[Stored items from a collection]
* * *

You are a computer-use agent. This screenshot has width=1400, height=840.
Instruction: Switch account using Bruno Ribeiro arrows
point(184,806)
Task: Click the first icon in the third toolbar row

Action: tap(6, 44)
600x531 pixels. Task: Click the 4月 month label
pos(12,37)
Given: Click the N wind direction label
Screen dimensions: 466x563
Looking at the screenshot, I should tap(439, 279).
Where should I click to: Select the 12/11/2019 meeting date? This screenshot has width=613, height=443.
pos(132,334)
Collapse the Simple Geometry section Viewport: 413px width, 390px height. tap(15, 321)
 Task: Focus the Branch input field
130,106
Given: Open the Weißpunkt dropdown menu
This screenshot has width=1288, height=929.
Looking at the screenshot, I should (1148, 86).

* * *

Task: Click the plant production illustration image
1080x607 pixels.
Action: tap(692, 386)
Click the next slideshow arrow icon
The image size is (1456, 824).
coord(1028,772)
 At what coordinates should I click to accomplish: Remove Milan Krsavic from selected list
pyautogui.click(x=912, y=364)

* * *

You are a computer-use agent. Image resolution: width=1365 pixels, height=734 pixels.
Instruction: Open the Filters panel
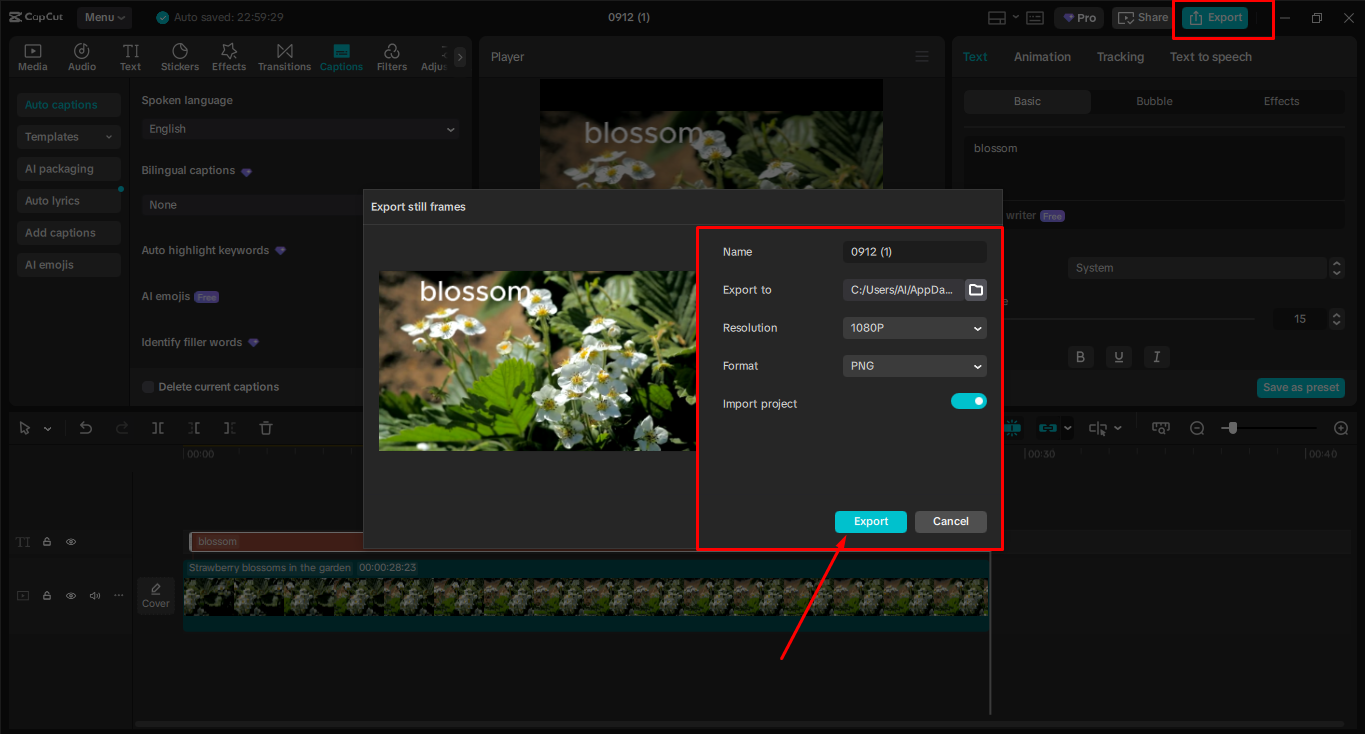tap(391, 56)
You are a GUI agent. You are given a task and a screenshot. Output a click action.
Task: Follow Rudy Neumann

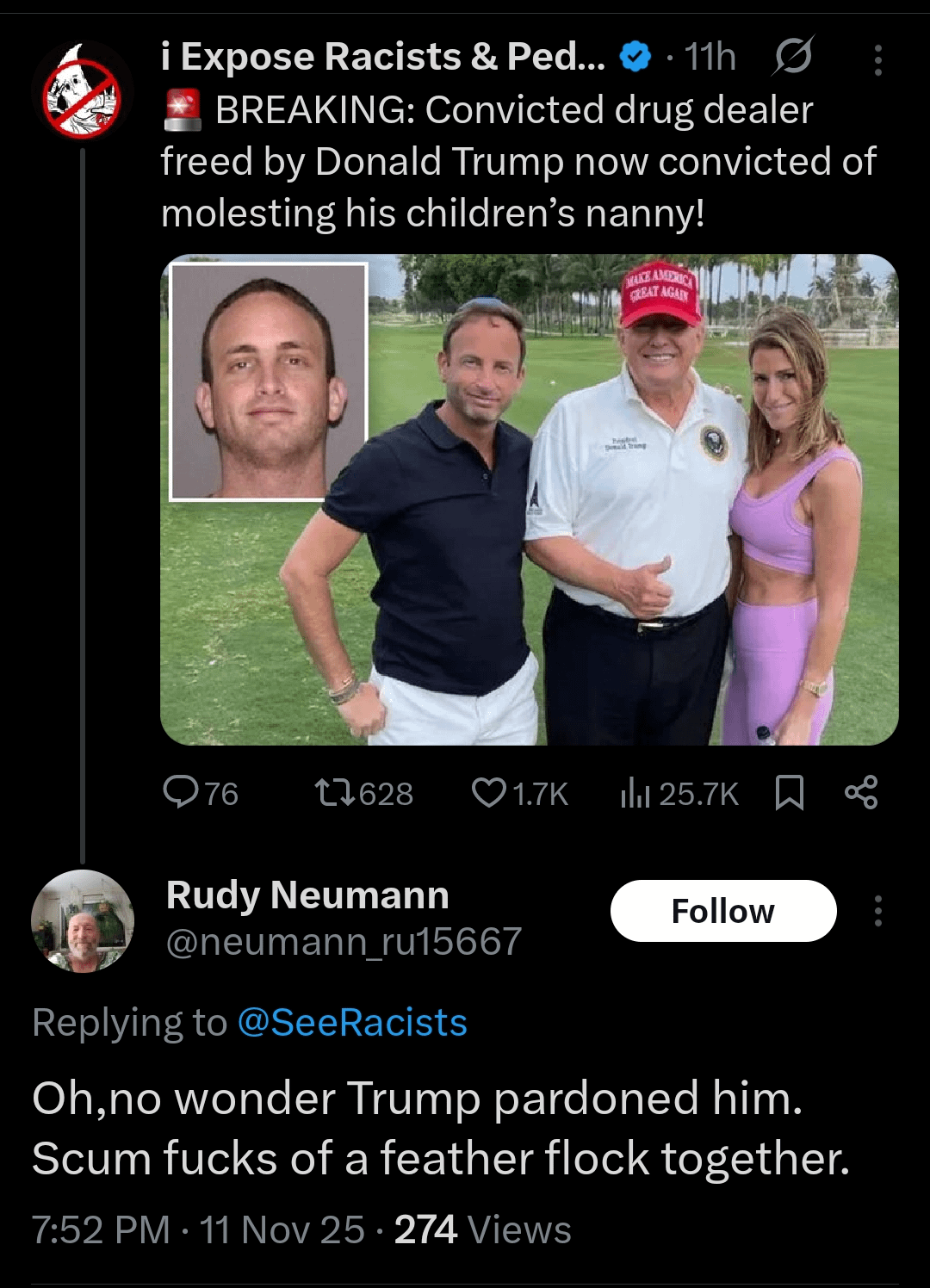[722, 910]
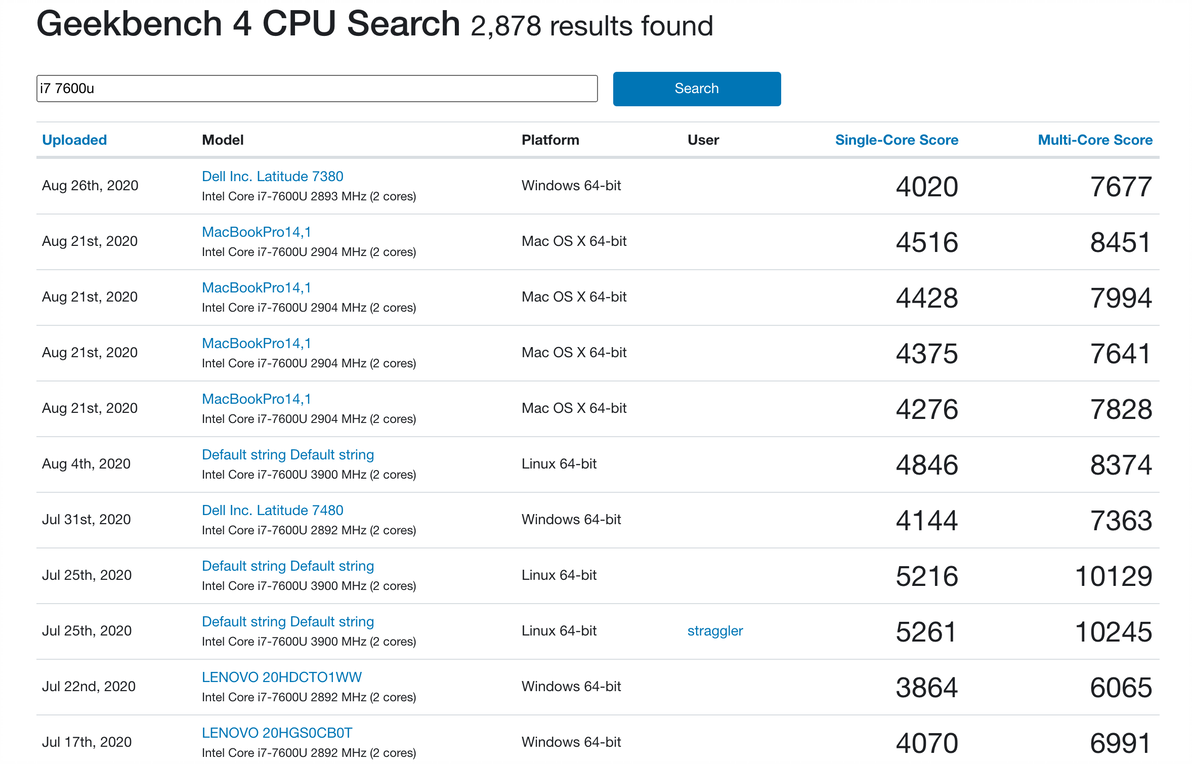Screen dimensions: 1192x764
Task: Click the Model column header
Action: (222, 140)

* * *

Task item:
If a line in the data above contains "agent", return that line.

Task output:
You are a computer-use agent. This screenshot has width=1400, height=840.
You are a computer-use agent. Image resolution: width=1365 pixels, height=734 pixels.
You are a GUI agent. You are given a task and a screenshot. Output a click action.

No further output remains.